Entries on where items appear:
┌────────

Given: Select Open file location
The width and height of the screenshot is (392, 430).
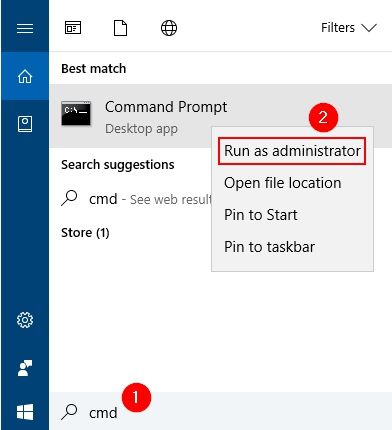Looking at the screenshot, I should pos(283,183).
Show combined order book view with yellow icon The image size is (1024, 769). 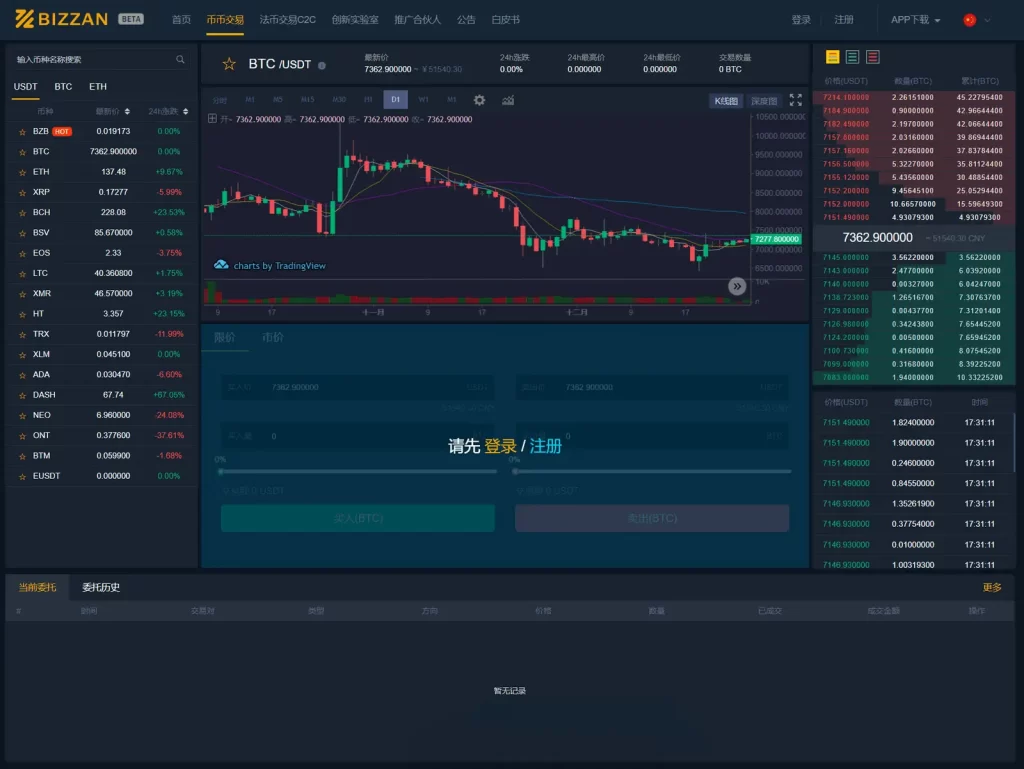point(833,55)
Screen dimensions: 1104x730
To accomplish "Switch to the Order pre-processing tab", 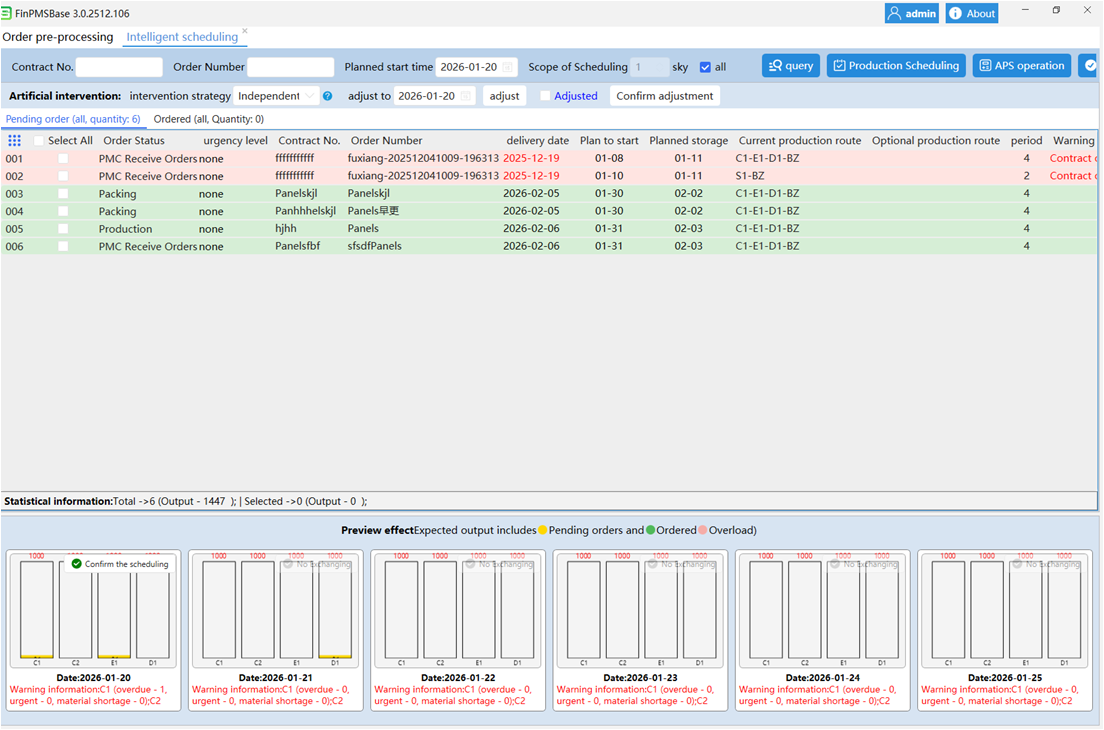I will pos(58,37).
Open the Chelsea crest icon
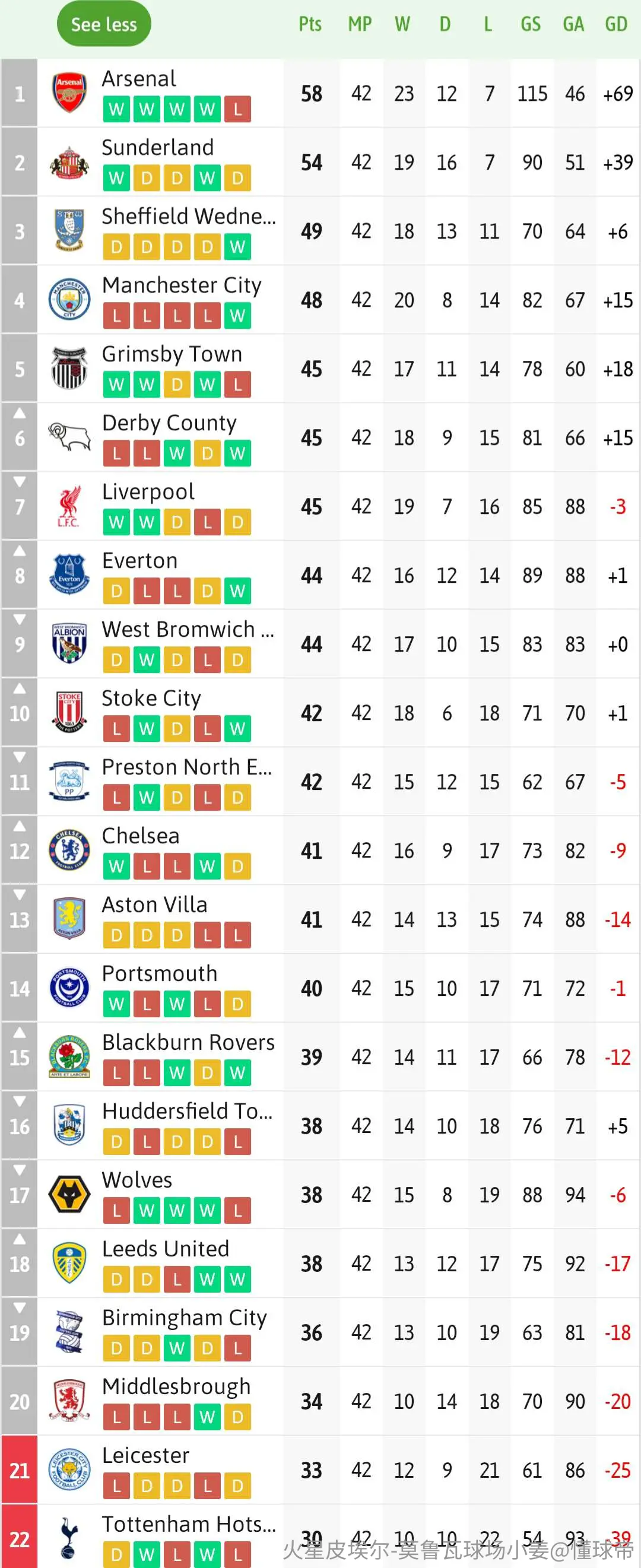641x1568 pixels. (69, 850)
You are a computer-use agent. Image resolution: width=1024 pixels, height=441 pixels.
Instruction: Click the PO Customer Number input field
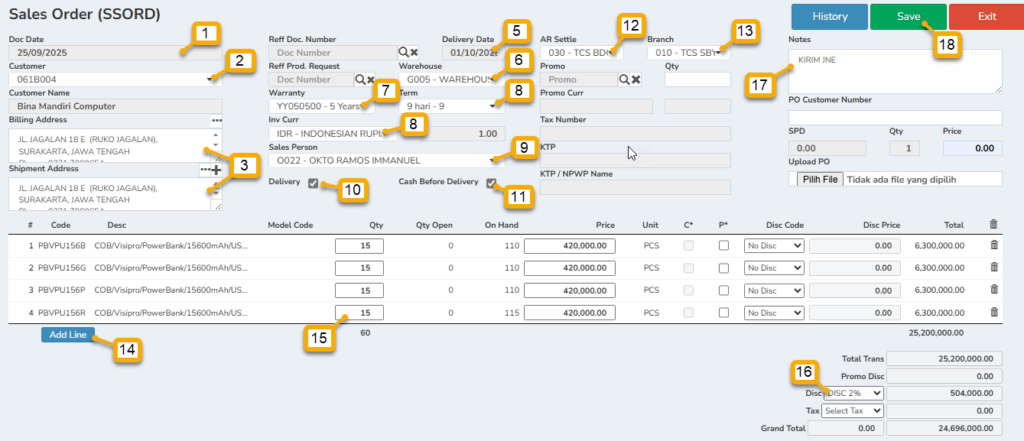895,117
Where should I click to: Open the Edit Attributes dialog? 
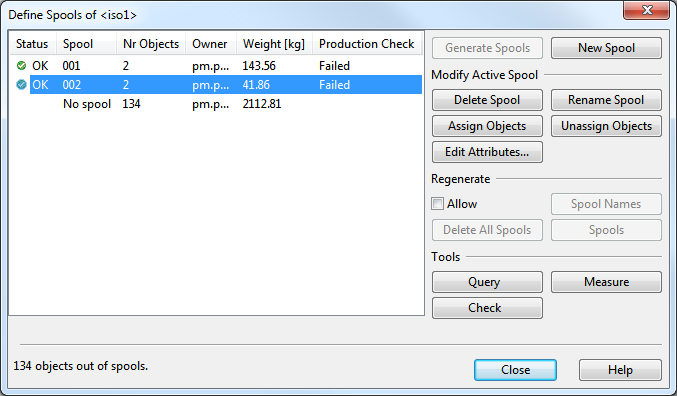point(487,152)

└────────

**TASK STATEMENT:**
Return, unchanged, every line from the one containing "You are a computer-use" through the end of the records. Leave the pictures out of your answer.

**RESPONSE:**
You are a computer-use agent. Image resolution: width=1024 pixels, height=441 pixels.
Instruction: Click the PO Customer Number input field
895,117
Where should I click to: Open the Edit Attributes dialog? 
point(487,152)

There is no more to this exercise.